QUE OS ANJOS TOQUEM AS TROMBETAS

Barbaridade! Já não sei como caminha a humanidade, mas se for da forma estranha como anda caminhando por aqui, que os anjos toquem as trombetas anunciando o apocalipse.

Confesso, que tinha reservado para esta nossa conversa um tema ligado a esperança que deveríamos ter diante de qualquer situação que se apresente. Para ilustrar o que me propunha dizer, tencionava transcrever uma das falas de Calímaco, personagem da comédia de Maquiavel, intitulada “ A Mandrágora”, que diz o seguinte: “ Não há situação tão desesperadora que não tenha um caminho aberto para nele depositarmos esperança; e ainda que esta seja débil e vã, a vontade e o desejo que fazem o homem levar sua causa até o fim o deixam ver os obstáculos”.

Mas de repente, senti o quanto seriam inúteis as minhas palavras, pois nem eu própria acreditava nelas. A sensação que tive era de estar num velório tentando consolar uma mãe desesperada que perdeu de forma trágica o único filho, dizendo simplesmente: não chore.

Explico o que me levou a mudar o rumo da conversa: a enxurrada de noticias que me foi jogada na cara logo cedo e diante do quadro dantesco que me foi apresentado, onde buscar palavras de esperança num mundo em que revivendo os tempos de Herodes matam-se crianças indefesas pelo simples prazer de matar. Onde buscar palavras de esperança diante do martírio dos nossos velhos aposentados, que feito os primeiros cristãos perseguidos, enfileirados, caminham com seus passos lentos para a arena em que se transformou a porta de um banco qualquer, onde muitos deles sucumbem devorados pela voracidade não de um leão, mas sim, pela insensibilidade de homens animalescos, condutores de um sistema desvinculado dos direitos que teimam em desconhecer, do respeito e da consideração que a esses senhores são devidos.

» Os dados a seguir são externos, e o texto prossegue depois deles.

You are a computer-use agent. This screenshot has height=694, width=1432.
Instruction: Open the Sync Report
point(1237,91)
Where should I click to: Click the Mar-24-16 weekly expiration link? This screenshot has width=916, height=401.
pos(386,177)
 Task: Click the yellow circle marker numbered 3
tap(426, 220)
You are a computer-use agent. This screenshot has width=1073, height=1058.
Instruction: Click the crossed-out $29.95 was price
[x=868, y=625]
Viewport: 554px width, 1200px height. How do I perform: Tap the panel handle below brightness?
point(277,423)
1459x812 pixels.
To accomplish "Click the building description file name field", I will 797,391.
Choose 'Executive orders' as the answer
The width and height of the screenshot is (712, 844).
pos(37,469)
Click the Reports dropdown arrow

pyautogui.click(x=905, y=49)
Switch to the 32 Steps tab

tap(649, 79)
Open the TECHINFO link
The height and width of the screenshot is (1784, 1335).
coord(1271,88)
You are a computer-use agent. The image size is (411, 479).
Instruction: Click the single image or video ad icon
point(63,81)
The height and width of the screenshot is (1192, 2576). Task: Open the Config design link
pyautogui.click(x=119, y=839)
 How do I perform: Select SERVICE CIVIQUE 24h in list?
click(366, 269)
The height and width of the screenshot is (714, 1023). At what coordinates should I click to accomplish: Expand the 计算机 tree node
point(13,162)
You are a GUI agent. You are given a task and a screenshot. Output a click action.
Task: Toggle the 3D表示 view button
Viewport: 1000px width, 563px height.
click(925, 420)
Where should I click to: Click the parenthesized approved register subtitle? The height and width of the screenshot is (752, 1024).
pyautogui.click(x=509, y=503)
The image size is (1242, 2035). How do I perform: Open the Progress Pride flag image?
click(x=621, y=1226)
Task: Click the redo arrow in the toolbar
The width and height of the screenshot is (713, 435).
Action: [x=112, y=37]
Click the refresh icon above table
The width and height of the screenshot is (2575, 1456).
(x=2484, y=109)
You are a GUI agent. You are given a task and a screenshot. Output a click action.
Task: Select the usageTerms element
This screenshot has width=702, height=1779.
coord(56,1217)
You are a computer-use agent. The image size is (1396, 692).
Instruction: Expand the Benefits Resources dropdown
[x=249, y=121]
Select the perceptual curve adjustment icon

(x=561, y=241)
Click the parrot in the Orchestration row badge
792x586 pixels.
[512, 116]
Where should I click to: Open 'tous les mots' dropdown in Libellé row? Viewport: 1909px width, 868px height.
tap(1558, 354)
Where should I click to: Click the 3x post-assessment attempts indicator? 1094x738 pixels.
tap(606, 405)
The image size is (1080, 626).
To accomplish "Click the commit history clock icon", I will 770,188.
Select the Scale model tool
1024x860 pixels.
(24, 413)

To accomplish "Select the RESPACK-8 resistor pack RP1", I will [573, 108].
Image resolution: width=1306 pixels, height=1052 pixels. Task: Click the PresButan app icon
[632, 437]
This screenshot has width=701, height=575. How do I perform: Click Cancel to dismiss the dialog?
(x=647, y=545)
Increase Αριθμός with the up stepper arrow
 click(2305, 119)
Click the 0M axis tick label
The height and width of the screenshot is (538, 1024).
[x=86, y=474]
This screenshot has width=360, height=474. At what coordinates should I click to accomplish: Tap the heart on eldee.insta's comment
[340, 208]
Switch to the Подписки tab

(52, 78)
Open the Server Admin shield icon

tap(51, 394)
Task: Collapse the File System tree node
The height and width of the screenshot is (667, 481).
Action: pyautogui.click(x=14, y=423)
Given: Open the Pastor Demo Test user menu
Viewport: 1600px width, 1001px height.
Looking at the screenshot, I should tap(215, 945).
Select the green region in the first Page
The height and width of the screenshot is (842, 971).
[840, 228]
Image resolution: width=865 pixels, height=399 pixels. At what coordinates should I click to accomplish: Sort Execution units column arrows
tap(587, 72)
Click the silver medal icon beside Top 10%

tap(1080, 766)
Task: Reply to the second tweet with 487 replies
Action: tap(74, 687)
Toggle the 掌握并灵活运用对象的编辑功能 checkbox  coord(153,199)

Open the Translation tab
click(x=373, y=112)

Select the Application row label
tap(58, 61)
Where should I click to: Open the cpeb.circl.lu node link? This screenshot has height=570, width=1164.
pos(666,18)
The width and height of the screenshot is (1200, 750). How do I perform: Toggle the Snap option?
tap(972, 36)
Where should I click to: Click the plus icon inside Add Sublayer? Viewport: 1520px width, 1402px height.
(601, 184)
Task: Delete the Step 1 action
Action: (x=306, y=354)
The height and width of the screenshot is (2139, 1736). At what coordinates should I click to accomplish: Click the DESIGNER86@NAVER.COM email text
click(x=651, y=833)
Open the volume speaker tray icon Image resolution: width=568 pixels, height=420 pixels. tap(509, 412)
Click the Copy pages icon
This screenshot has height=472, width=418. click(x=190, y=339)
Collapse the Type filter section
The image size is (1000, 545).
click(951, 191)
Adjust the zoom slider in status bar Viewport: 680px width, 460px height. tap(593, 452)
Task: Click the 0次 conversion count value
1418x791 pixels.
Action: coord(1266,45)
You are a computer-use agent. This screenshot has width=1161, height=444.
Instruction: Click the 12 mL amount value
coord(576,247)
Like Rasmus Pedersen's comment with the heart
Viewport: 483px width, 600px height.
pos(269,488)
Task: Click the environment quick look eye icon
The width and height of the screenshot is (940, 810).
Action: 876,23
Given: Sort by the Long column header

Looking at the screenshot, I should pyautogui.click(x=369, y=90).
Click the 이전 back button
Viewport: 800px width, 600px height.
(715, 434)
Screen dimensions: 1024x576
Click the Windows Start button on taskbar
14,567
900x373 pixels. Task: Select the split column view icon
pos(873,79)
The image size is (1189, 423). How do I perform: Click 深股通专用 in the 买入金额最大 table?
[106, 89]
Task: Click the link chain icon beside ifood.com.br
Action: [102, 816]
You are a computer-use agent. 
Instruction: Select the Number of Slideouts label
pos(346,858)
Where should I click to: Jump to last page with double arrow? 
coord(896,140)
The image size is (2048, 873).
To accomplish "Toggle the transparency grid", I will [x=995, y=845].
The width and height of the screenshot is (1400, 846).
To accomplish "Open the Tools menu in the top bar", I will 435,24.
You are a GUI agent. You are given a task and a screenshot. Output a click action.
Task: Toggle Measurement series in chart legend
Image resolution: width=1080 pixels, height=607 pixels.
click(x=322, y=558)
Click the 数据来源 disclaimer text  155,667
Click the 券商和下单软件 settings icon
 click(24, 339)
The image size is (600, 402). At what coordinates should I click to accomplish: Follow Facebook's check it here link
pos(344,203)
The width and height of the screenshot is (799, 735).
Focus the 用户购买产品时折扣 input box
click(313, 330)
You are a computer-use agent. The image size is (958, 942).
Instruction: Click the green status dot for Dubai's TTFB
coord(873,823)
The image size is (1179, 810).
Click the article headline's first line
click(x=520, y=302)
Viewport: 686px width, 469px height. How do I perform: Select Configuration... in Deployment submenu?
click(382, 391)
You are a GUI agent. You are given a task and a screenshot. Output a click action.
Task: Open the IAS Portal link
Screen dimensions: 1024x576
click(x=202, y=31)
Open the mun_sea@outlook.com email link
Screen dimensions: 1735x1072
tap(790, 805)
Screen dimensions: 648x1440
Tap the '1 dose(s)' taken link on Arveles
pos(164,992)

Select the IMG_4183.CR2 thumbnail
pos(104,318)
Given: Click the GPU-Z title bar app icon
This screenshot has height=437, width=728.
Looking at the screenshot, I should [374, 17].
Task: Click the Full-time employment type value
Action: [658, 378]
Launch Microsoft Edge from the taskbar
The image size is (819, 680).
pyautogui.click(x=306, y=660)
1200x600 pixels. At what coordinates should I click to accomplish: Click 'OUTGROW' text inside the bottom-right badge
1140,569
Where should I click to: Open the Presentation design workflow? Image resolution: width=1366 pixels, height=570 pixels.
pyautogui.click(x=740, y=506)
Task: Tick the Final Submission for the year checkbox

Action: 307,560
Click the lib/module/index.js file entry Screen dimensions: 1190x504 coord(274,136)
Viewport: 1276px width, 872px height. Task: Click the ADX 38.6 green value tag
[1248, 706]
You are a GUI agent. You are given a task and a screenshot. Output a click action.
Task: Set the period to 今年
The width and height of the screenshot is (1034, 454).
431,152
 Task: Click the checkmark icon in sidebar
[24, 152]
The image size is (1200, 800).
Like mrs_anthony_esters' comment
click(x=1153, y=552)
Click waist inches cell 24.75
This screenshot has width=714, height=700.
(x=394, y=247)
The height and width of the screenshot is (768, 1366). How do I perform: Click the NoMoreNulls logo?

Onde buscar palavras de esperanças, se os que se arvoram de senhores dos nossos destinos nos roubaram esse sentimento?

E cá estamos nós, jogados nesta apatia, sem a mínima vontade de um ato de protesto, mesmo por que já não sabemos como nos posicionar diante dos nossos reclamos, uma vez que, se alguém pede a verdade, é taxado de dono dela; se alguém parte em defesa dos menos favorecidos, é taxado de demagogo; se alguém cobra virtudes, é taxado de mistificador.

Então indago: teria razão o advogado Miguel Reale Junior, quando certa vez proclamou aos quatro cantos: “ Hoje estamos descrentes do Brasil, descrentes de nossos esforços pessoais. E, assim, sente-se que aqui não se vive. Falta crença”.

Sem esperança, sem crença e assaltada por uma dúvida cruel de não saber como agir a cada nova situação a que me deparo, com pessoas, animais, coisas etcetra e tal, fico por aqui, um tanto irada, aguardando o som das trombetas.